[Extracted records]
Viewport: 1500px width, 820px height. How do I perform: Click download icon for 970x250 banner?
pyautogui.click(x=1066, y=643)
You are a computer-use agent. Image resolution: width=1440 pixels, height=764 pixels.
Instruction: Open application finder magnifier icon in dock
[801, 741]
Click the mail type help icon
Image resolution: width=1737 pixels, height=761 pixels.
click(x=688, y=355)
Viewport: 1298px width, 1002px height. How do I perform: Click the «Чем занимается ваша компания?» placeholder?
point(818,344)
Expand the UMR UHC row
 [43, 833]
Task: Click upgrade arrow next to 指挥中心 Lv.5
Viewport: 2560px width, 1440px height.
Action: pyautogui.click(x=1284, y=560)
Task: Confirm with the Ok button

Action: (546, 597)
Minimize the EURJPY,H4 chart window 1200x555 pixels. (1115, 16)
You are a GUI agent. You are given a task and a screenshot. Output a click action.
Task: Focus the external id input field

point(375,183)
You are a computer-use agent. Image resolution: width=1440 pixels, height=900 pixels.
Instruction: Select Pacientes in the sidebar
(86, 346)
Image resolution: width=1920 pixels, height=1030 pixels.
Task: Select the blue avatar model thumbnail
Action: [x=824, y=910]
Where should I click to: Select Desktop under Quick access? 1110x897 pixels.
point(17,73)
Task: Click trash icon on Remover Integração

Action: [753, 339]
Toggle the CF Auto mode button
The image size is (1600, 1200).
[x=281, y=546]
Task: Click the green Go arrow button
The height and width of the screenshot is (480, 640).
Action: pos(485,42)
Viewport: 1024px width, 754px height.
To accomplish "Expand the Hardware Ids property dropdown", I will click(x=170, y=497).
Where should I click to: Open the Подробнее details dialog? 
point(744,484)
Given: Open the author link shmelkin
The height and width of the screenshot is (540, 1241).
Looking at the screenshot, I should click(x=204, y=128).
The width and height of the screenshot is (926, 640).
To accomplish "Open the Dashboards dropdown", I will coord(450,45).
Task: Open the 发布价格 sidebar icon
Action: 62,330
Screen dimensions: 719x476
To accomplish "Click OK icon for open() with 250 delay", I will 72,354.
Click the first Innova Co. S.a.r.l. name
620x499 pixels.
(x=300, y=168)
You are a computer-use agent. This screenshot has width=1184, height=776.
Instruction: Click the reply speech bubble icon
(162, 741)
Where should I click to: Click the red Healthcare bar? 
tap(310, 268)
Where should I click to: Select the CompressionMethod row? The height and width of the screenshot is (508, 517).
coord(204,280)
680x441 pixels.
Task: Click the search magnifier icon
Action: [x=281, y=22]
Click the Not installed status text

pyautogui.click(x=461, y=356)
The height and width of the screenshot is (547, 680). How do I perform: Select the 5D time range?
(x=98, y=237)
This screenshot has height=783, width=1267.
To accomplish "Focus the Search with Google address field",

▸ Task details
Whenever the string "computer" turns up in a line of the data, copy that line.

▸ Answer box
You are a computer-use agent. Image resolution: width=1440 pixels, height=764 pixels.
You are a computer-use agent. Image resolution: width=1440 pixels, height=900 pixels.
You are a computer-use agent. This screenshot has width=1184, height=776.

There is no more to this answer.